*Required action*: I need the lines below from the one with "Join the community with 加入 button" down to the one with "Task: Click the right" reproduced exactly, both ends included, and nothing else.

*Data extracts*:
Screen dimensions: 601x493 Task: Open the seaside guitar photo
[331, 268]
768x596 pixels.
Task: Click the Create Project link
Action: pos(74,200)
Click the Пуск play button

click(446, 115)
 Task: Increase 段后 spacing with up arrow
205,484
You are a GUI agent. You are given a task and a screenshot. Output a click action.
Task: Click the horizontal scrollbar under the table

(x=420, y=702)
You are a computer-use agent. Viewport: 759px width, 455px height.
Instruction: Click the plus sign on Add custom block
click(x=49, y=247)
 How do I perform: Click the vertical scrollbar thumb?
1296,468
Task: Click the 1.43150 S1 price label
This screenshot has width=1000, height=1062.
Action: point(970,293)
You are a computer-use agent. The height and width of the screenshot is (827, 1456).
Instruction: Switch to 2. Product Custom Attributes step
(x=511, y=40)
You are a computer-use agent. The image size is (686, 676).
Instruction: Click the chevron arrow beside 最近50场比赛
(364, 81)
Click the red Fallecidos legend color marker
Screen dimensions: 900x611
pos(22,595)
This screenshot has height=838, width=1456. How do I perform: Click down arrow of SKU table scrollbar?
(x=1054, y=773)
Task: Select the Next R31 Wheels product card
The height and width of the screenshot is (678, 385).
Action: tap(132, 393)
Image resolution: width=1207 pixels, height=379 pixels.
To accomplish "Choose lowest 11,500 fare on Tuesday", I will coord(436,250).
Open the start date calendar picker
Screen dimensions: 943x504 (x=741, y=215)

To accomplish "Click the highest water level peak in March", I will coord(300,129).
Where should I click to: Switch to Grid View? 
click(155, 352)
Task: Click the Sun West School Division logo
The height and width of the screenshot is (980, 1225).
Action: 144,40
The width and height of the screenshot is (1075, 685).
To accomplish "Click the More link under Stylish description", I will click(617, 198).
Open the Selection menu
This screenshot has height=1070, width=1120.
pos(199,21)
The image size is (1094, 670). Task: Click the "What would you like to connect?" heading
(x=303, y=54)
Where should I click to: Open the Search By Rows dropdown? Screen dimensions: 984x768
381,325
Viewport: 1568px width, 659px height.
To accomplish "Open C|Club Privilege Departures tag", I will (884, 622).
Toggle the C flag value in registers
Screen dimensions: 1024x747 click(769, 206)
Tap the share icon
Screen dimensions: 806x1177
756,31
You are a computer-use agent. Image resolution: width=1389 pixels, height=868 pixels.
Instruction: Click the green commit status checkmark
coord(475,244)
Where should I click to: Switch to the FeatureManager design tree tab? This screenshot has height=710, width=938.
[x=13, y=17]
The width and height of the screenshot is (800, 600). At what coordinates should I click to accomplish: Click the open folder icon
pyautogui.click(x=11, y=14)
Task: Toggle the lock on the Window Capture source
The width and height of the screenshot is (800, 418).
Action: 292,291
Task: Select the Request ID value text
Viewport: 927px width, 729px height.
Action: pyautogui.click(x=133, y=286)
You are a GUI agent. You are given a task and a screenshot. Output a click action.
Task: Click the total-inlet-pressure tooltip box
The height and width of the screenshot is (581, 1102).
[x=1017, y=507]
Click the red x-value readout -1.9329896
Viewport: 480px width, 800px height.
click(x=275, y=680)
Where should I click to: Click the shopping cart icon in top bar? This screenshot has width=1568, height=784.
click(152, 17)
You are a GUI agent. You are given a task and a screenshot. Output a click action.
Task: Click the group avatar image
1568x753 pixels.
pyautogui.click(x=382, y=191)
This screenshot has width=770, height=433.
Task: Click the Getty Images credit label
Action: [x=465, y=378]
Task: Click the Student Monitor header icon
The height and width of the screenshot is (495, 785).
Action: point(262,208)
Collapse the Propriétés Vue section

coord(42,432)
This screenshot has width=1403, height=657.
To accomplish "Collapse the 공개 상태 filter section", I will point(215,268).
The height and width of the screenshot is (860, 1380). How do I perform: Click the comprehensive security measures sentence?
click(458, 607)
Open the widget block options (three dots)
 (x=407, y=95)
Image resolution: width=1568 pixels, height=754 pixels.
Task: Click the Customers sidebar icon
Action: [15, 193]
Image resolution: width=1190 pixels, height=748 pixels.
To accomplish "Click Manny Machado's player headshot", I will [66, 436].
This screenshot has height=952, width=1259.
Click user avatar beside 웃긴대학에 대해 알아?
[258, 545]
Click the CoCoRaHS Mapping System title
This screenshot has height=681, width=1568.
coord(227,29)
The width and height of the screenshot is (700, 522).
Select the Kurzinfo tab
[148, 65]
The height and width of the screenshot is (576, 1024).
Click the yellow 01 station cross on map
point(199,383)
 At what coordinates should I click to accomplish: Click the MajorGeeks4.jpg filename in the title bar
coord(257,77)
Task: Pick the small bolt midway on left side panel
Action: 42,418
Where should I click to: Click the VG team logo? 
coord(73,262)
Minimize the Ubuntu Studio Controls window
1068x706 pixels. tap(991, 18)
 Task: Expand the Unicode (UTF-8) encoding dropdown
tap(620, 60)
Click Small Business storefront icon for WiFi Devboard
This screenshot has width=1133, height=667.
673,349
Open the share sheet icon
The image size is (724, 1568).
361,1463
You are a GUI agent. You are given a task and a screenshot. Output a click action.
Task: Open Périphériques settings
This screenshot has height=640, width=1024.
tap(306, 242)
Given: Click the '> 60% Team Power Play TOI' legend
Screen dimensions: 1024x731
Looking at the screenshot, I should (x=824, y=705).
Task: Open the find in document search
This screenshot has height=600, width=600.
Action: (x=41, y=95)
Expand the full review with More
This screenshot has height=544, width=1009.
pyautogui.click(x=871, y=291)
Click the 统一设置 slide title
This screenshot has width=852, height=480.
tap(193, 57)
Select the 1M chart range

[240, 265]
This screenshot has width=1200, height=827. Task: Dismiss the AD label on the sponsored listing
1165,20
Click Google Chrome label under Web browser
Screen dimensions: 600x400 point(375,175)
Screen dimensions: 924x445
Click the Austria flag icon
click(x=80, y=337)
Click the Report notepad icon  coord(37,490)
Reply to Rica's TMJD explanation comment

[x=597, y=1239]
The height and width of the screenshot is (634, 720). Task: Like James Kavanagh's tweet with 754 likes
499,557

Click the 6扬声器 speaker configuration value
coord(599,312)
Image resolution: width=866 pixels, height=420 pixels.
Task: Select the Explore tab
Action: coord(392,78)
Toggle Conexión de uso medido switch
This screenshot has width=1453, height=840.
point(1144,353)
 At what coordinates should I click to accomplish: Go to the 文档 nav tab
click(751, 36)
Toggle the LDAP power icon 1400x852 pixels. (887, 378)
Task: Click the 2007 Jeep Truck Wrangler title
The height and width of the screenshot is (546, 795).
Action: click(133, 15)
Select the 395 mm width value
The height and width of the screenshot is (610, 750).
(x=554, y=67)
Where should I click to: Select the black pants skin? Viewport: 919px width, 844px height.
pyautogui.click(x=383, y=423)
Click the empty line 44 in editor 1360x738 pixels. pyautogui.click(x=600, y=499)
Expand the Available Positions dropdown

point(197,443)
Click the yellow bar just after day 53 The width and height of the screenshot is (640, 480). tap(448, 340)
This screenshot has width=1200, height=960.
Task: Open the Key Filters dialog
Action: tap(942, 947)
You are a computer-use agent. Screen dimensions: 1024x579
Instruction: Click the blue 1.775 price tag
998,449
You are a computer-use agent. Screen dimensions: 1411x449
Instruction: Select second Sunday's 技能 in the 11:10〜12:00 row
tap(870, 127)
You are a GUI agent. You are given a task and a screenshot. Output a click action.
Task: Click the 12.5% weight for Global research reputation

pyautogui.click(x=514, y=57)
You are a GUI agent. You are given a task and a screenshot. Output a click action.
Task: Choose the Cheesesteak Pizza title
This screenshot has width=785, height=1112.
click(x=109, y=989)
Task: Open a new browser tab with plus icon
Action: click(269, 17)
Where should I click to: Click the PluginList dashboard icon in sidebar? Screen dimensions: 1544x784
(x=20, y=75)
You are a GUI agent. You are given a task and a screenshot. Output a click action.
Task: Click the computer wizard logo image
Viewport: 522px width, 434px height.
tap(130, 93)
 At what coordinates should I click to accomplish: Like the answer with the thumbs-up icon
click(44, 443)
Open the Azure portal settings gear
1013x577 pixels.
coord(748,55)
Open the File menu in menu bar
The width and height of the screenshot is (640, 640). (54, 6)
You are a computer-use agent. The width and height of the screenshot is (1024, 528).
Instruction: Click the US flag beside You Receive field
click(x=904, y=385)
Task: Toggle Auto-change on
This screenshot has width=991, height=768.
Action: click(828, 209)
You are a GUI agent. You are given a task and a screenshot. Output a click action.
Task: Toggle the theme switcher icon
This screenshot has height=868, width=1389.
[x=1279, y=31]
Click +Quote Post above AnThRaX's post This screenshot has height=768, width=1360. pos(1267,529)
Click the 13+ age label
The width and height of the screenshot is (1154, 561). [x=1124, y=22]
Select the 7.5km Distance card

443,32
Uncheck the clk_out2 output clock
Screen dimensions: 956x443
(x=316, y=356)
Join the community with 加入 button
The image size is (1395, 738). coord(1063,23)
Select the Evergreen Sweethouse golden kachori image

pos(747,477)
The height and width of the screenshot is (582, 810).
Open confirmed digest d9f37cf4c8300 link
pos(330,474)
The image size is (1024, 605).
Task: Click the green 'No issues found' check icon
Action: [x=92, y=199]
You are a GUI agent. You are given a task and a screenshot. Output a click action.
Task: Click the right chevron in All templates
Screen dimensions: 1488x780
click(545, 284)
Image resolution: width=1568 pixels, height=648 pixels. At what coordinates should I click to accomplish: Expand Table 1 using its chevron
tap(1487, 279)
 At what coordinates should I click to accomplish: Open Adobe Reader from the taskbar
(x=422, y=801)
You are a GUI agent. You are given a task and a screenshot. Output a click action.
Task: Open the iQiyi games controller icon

*Written solution*:
Join the community with 加入 button
The image size is (1395, 738). coord(1063,23)
Select the Evergreen Sweethouse golden kachori image

pos(747,477)
The height and width of the screenshot is (582, 810).
Open confirmed digest d9f37cf4c8300 link
pos(330,474)
The image size is (1024, 605).
Task: Click the green 'No issues found' check icon
Action: [x=92, y=199]
You are a GUI agent. You are given a task and a screenshot. Output a click action.
Task: Click the right chevron in All templates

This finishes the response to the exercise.